Con base en los registros consolidados del Instituto Mexicano del Seguro Social (IMSS), las enfermedades de trabajo constituyen un componente estructural de los riesgos laborales en México, al reflejar exposiciones crónicas y acumulativas a agentes físicos, químicos, biológicos, ergonómicos y psicosociales presentes en los centros de trabajo.
Durante el periodo comprendido entre 2020 y 2024 se registraron 276 944 enfermedades de trabajo, observándose un comportamiento particularmente relevante en el año 2020, cuando se reportó el mayor valor del periodo con 119 474 casos, lo que representa un punto crítico en la evolución histórica de este tipo de riesgos.
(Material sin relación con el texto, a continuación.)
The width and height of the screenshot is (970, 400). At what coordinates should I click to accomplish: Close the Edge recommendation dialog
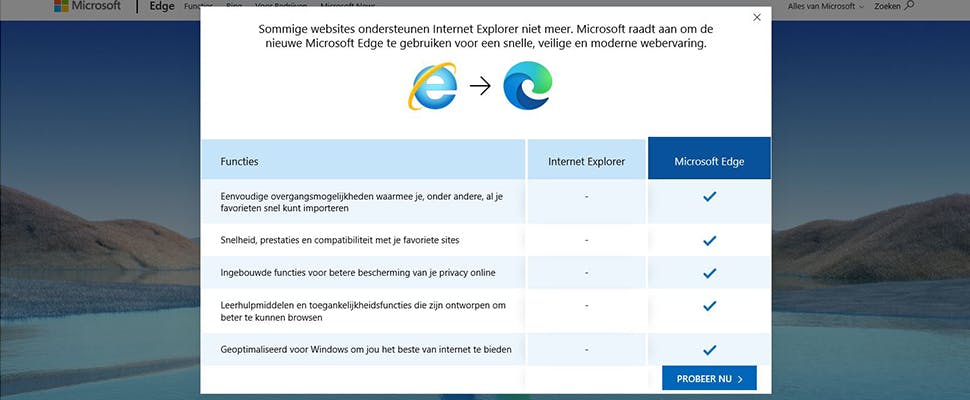click(x=757, y=17)
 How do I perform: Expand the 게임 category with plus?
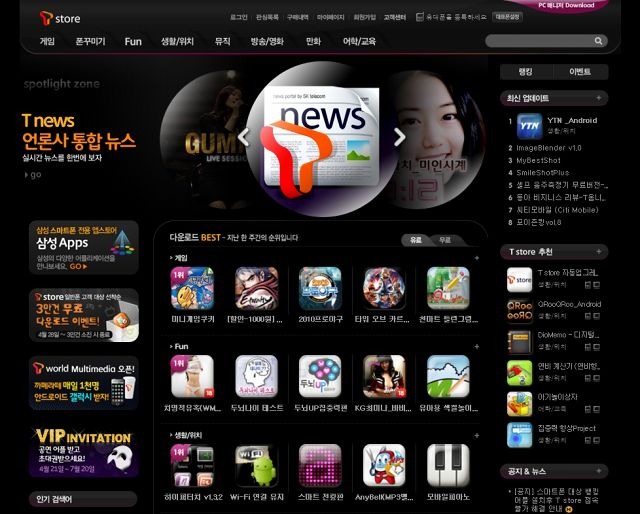478,258
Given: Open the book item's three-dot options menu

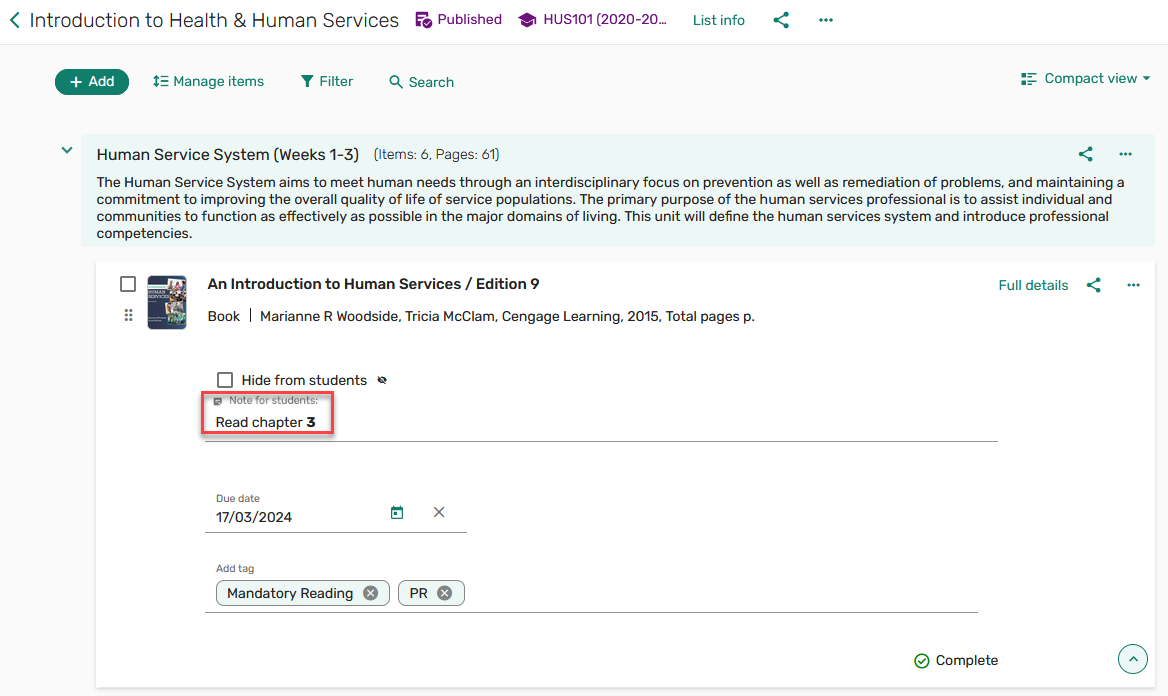Looking at the screenshot, I should (1133, 285).
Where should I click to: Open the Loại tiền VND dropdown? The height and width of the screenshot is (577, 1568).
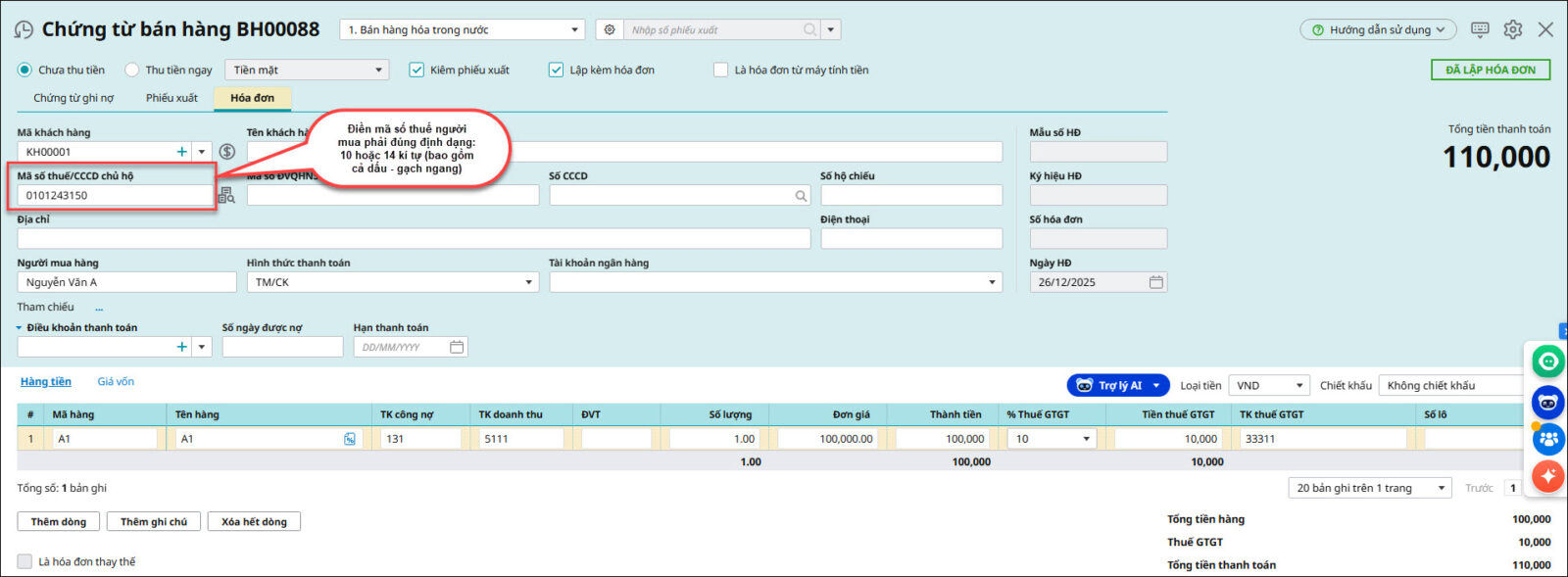[1299, 386]
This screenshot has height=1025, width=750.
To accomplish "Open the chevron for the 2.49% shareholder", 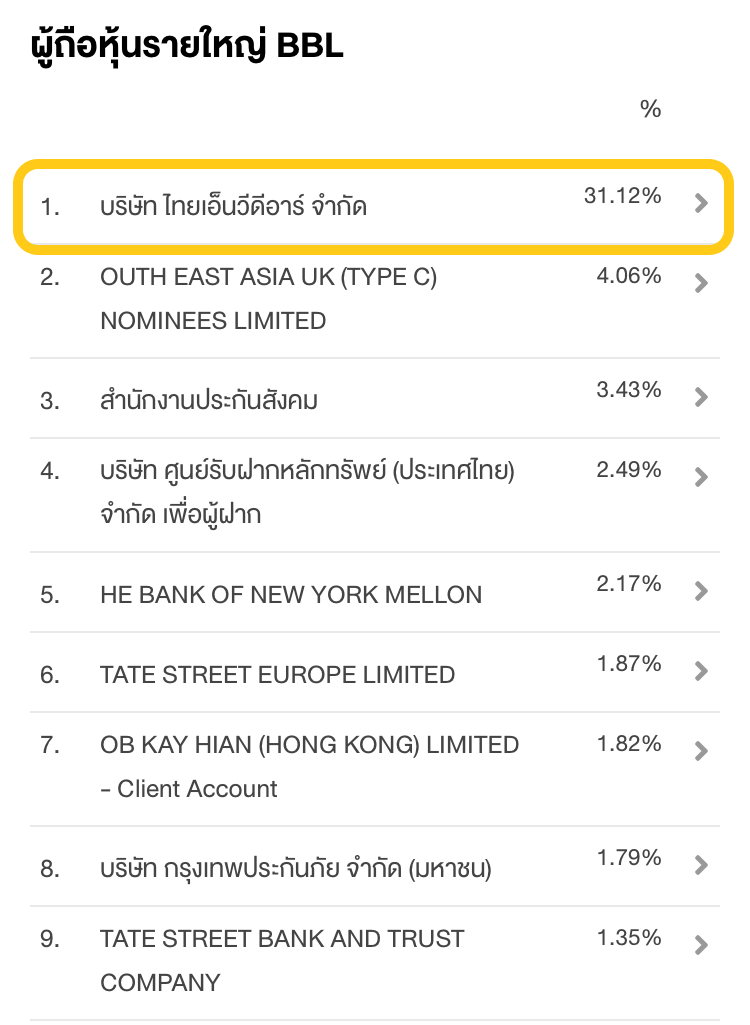I will (701, 477).
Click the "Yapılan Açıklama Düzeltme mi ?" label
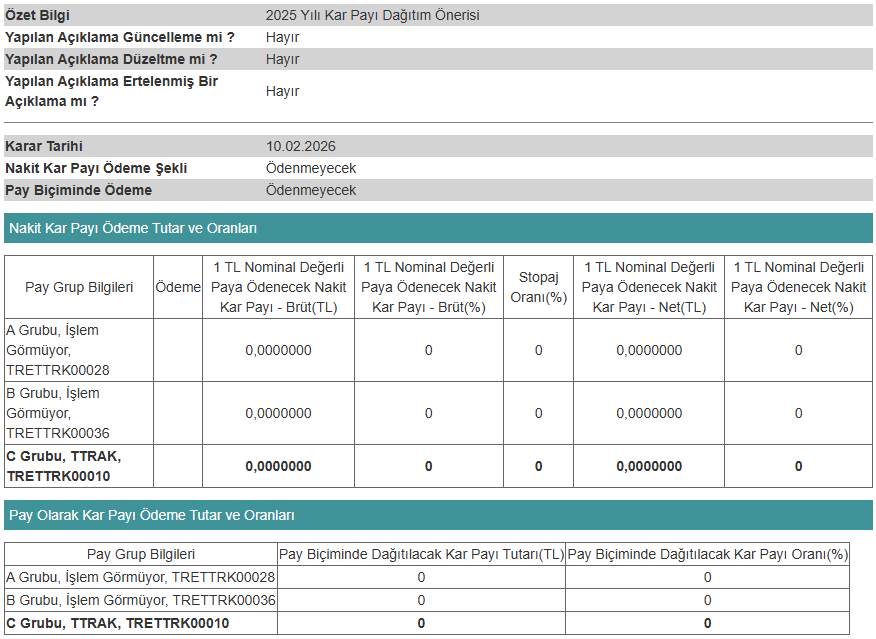876x639 pixels. (111, 59)
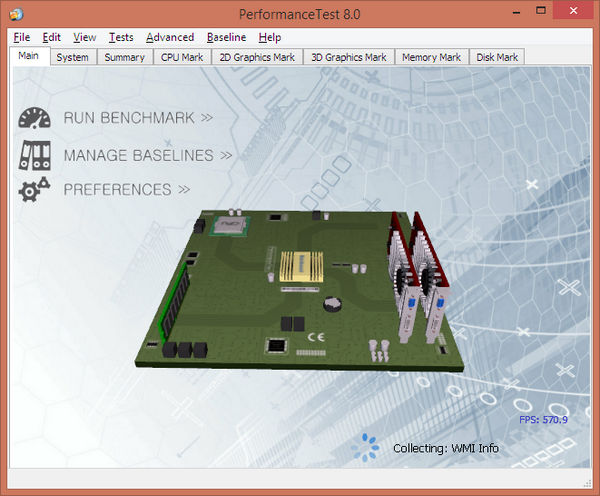Viewport: 600px width, 496px height.
Task: Switch to the System tab
Action: pyautogui.click(x=72, y=57)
Del total de 276 944 enfermedades de trabajo registradas en el periodo analizado:
49 770 casos derivaron en incapacidades permanentes, lo que representa el 17.97 % del total de enfermedades de trabajo.
Este porcentaje indica que casi 1 de cada 5 enfermedades laborales tuvo como consecuencia una pérdida funcional permanente, lo que evidencia la alta severidad asociada a este tipo de padecimientos frente a otros riesgos laborales.
1 513 casos resultaron en defunciones, lo que equivale a el 0.55 % del total de enfermedades de trabajo.
En términos prácticos, esto implica que alrededor de 5 a 6 de cada 1 000 enfermedades de trabajo tuvieron un desenlace fatal, una proporción elevada al considerar el carácter progresivo y, en muchos casos, prevenible de estas patologías.
El 81.48 % restante corresponde a enfermedades de trabajo que no derivaron en incapacidad permanente ni en defunción, pero que sí implicaron atención médica, tratamientos prolongados, ausentismo y disminución de la capacidad productiva.
El hecho de que 2020 concentre el mayor número de enfermedades de trabajo del periodo, con 119 474 casos, sugiere un incremento significativo en la identificación, reconocimiento o exposición a agentes de riesgo en ese año. Desde un enfoque técnico, este comportamiento refuerza la relevancia de los sistemas de vigilancia epidemiológica laboral y del reconocimiento oportuno de enfermedades asociadas al trabajo.
Asimismo, el alto porcentaje de incapacidades permanentes (17.97 %) confirma que las enfermedades de trabajo presentan una mayor severidad estructural que los accidentes, ya que suelen diagnosticarse en etapas avanzadas o tras exposiciones prolongadas, cuando el daño funcional ya es irreversible.
Entre 2020 y 2024, las enfermedades de trabajo en México mostraron un impacto relevante tanto en frecuencia como en gravedad. Del total de 276 944 casos registrados, 17.97 % derivaron en incapacidades permanentes y 0.55 % en defunciones, destacando además que 2020 fue el año con mayor número de casos, con 119 474 registros. Estas cifras subrayan la necesidad de fortalecer la prevención primaria, la vigilancia epidemiológica laboral y la detección temprana de enfermedades profesionales, como ejes fundamentales para reducir las consecuencias más graves e irreversibles de los riesgos laborales en el país.